TEMPO.CO, Jakarta - Ombudsman RI dan Badan Pangan Nasional (Bapanas) memiliki pendapat yang berbeda perihal efektivitas harga eceran tertinggi atau HET beras untuk menstabilkan komoditas tersebut. "Kalau tujuannya mau meredam harga beras, buktinya sekarang harga di atas HET semua," ujar anggota Ombudsman Yeka Hendra Fatika dalam konferensi pers di Jakarta pada Senin, 18 September kemarin.
Adapun HET beras medium adalah Rp 10.900 per kilogram per kilogram (wilayah Jawa, Lampung, Sumsel, Bali, NTB, Sulawesi), Rp 11.500 (Aceh, Sumbar, Sumut, Bengkulu, Riau, Kepri, Jambi, Kep. Babel, NTT, Kalimantan), serta Rp 11.800 (Maluku dan Papua).
Sedangkan HET beras premium adalah Rp 13.900 per kilogram (wilayah Jawa, Lampung, Sumsel, Bali, NTB, Sulawesi), Rp 14.400 (Aceh, Sumbar, Sumut, Bengkulu, Riau, Kepri, Jambi, Kep.

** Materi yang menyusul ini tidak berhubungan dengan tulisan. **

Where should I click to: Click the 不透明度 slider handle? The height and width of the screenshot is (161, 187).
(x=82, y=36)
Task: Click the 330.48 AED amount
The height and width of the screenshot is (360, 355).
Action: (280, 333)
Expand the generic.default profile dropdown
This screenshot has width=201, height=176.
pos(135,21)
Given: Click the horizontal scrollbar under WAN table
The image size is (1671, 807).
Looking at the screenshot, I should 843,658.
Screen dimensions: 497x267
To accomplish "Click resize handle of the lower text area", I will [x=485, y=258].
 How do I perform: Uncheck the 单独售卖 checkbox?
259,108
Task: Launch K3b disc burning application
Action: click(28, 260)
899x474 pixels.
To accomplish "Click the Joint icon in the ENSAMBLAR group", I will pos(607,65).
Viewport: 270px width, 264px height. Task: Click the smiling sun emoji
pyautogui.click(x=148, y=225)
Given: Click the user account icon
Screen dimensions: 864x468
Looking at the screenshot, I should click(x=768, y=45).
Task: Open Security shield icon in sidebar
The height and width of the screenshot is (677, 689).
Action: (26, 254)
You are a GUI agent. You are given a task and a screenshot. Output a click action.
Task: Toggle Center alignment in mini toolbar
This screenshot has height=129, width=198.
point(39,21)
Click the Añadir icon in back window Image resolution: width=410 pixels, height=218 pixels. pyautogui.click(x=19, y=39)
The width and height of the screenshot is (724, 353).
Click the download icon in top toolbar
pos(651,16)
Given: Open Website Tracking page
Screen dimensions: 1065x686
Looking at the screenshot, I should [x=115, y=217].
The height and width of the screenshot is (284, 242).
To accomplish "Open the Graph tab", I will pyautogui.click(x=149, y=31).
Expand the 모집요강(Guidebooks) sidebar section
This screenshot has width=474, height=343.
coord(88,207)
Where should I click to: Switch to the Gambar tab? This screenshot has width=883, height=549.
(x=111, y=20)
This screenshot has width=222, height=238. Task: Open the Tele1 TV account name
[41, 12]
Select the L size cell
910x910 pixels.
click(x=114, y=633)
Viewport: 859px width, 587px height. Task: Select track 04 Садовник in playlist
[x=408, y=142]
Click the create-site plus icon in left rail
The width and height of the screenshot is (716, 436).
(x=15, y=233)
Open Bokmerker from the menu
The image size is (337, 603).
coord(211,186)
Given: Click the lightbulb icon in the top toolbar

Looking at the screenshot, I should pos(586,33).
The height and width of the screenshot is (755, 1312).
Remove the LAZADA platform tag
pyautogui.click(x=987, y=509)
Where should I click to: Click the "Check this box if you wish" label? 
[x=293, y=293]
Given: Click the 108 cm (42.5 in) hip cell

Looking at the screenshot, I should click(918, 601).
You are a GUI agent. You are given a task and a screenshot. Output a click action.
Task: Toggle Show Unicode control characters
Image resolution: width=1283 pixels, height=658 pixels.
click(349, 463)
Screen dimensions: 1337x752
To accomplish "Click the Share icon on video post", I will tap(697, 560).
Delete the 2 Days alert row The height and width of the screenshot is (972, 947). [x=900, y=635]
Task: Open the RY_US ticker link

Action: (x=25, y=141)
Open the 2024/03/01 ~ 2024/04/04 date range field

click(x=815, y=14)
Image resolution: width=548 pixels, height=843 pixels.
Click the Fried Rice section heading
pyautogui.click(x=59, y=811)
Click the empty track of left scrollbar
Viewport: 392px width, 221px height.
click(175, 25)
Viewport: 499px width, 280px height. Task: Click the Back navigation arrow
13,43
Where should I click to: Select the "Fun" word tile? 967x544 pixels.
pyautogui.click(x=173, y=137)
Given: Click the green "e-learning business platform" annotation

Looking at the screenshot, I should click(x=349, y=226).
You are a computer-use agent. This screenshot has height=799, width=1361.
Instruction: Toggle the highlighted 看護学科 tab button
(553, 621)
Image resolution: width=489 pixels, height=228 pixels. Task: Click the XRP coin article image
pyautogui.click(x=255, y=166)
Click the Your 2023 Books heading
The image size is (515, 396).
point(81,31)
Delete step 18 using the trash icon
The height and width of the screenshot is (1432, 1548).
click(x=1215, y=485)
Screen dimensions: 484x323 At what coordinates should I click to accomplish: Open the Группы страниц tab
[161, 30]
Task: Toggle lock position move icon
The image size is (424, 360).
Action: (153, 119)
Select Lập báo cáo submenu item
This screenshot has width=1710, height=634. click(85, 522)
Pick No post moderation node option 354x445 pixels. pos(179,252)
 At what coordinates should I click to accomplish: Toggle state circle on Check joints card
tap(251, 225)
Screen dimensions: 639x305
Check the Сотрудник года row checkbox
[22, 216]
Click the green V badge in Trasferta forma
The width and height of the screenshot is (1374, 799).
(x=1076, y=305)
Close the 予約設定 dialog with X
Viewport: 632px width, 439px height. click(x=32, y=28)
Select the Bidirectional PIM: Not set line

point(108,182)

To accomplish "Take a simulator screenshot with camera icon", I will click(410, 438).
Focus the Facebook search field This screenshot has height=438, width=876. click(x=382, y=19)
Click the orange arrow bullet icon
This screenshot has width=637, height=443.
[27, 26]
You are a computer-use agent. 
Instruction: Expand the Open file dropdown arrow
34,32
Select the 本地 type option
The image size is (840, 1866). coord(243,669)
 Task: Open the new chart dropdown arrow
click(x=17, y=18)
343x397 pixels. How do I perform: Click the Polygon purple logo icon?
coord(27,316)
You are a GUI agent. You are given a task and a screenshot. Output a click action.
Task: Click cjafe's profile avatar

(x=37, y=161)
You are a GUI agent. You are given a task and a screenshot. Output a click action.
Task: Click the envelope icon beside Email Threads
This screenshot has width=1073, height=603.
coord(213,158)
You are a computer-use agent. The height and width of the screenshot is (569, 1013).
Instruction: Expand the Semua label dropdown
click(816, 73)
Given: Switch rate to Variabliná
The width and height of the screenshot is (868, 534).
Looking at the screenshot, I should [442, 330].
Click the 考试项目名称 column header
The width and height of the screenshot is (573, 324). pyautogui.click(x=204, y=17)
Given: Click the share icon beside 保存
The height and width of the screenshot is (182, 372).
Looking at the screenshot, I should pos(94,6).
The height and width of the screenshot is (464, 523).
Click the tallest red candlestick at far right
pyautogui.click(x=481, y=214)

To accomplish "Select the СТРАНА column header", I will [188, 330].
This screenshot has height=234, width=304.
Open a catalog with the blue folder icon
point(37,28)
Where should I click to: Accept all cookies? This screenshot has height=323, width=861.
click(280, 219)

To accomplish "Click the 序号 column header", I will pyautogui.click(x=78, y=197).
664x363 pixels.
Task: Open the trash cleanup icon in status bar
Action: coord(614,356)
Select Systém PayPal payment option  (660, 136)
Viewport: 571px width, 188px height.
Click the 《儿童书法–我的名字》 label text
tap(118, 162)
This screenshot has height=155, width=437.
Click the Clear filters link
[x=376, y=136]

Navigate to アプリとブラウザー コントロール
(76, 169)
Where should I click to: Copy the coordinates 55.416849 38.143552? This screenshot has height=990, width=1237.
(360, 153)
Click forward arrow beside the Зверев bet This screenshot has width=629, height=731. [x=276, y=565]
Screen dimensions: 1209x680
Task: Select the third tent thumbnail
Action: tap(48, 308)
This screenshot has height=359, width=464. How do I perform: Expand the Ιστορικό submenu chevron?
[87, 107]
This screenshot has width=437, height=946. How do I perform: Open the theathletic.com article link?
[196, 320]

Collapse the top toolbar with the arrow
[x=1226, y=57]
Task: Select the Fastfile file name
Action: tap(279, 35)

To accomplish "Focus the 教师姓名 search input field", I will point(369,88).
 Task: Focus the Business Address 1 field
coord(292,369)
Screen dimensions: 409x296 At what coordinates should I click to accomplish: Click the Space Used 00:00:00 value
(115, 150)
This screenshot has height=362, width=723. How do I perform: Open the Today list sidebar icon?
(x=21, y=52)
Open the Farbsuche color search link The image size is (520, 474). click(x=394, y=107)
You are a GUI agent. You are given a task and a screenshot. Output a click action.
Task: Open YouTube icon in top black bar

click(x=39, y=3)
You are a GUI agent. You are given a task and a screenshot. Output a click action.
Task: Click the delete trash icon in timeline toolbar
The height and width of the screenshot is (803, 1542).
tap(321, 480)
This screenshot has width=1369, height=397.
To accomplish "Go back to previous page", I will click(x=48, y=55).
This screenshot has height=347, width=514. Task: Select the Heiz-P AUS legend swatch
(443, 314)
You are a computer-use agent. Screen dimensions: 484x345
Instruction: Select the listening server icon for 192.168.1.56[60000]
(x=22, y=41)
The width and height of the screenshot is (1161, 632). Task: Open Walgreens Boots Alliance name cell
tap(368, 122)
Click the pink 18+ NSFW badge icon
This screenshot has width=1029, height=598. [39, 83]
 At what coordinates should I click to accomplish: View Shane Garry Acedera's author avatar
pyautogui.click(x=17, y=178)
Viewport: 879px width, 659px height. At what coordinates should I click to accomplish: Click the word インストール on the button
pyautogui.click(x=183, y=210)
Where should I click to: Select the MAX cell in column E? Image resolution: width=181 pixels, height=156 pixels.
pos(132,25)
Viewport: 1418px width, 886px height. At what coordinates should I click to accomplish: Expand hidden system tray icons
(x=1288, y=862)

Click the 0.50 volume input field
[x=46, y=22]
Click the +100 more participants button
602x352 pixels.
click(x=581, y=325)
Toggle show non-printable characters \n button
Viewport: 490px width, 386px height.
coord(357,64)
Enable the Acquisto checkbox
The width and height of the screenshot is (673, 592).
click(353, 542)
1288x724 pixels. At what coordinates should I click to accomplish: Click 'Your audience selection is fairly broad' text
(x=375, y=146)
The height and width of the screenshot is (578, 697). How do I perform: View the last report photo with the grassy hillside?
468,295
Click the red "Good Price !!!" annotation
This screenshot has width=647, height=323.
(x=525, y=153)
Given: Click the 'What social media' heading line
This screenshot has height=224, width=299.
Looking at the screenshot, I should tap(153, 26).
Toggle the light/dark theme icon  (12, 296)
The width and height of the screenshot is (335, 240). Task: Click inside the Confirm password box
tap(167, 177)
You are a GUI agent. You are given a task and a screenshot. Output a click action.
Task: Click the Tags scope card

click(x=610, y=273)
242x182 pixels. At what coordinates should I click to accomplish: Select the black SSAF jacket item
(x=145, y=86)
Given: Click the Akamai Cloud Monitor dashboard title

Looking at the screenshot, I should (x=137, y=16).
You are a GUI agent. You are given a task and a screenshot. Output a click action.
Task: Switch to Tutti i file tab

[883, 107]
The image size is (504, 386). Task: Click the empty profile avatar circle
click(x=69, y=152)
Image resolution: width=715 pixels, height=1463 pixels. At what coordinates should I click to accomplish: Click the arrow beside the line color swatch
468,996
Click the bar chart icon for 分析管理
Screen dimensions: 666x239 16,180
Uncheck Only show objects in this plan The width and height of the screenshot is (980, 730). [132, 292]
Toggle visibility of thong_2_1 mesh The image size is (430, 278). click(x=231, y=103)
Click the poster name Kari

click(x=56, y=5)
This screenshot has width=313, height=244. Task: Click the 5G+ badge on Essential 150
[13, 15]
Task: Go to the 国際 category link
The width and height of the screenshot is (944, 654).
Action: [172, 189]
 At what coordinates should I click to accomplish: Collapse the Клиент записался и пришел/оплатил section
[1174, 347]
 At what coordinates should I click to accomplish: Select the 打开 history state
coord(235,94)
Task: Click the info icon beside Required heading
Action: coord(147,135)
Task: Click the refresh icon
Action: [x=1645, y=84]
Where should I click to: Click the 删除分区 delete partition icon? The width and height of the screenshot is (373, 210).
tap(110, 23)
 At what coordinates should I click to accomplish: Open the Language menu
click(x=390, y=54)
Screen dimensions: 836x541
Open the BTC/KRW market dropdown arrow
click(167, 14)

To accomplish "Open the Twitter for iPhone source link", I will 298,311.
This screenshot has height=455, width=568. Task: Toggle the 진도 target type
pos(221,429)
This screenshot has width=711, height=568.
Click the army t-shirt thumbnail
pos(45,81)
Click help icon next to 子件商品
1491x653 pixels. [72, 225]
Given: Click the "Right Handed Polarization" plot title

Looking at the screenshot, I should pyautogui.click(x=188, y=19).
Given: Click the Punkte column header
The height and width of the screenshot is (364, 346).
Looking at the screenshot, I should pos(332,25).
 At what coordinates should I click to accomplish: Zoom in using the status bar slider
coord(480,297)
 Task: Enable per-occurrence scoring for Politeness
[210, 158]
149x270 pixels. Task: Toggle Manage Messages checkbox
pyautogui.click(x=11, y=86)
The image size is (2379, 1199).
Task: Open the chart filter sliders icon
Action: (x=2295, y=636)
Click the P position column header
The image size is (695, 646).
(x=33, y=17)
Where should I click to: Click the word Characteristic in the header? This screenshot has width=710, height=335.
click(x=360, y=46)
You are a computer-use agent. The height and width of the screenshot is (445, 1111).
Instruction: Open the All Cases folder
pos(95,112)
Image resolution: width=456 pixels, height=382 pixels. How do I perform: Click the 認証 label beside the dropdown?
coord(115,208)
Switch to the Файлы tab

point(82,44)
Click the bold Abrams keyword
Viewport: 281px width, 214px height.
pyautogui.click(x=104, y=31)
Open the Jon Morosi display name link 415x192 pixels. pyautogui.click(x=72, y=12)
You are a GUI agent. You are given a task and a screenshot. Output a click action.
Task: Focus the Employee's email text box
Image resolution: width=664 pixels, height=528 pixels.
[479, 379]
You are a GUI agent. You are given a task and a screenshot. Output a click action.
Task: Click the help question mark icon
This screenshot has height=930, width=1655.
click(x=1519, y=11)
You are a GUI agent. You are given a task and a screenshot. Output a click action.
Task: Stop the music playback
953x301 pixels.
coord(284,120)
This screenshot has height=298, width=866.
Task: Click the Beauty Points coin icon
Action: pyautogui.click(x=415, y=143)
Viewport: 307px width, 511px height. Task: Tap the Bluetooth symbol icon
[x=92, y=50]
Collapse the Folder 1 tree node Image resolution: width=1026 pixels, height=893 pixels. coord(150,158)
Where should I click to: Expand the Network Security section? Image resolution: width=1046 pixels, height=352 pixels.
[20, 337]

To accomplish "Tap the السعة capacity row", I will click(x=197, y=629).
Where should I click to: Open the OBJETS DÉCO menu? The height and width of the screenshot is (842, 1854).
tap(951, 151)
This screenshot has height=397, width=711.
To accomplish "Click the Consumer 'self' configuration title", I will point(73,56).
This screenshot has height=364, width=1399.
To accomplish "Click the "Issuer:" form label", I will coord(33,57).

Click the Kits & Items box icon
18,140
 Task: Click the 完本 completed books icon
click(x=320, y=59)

Babel, NTT, Kalimantan), dan Rp 14.800 (Maluku dan Papua).
Sementara harga beras per 21 September 2023, dikutip dari panel harga PIHPS BI, mengalami kenaikan. Harga beras kualitas bawah I naik 0,77 persen menjadi Rp 13.150 per kilogram sedangkan beras kualitas bawah II naik 0,39 persen menjadi Rp 12.900 per kilogram. Begitu pula dengan beras kualitas medium I naik 1,06 persen menjadi Rp 14.300 per kilogram, beras kualitas medium II naik 1,08 persen menjadi Rp 14.100 per kilogram, beras kualitas super I naik 0,97 persen menjadi Rp 15.650 per kilogram, dan beras kualitas super II naik 1,01 persen menjadi Rp 15.050 per kilogram. Semua di atas HET beras yang ditetapkan pemerintah.
Yeka melanjutkan, kebijakan HET beras terbukti tidak bisa meredam harga beras yang terus melambung tinggi. Dia pun menyarankan Bapanas mencabut sementara HET beras dan menggantinya dengan HET gabah di tingkat penggilingan.
Namun, Kepala Bapanas Arief Prasetyo Adi memiliki pendapat yang berbeda. Dia menilai melonjaknya harga beras disebabkan oleh kurangnya produksi beras dan perlunya penguatan stok yang dikelola pemerintah. Dalam kondisi itu, lanjut Arief, justru HET beras semakin dibutuhkan sebagai patokan pengendalian harga.
"Apabila tidak ada HET, maka kita akan kesulitan melihat dan mengetahui harga beras itu sedang tinggi atau rendah," ujar Arief dalam keterangannya pada Selasa, 19 September 2023.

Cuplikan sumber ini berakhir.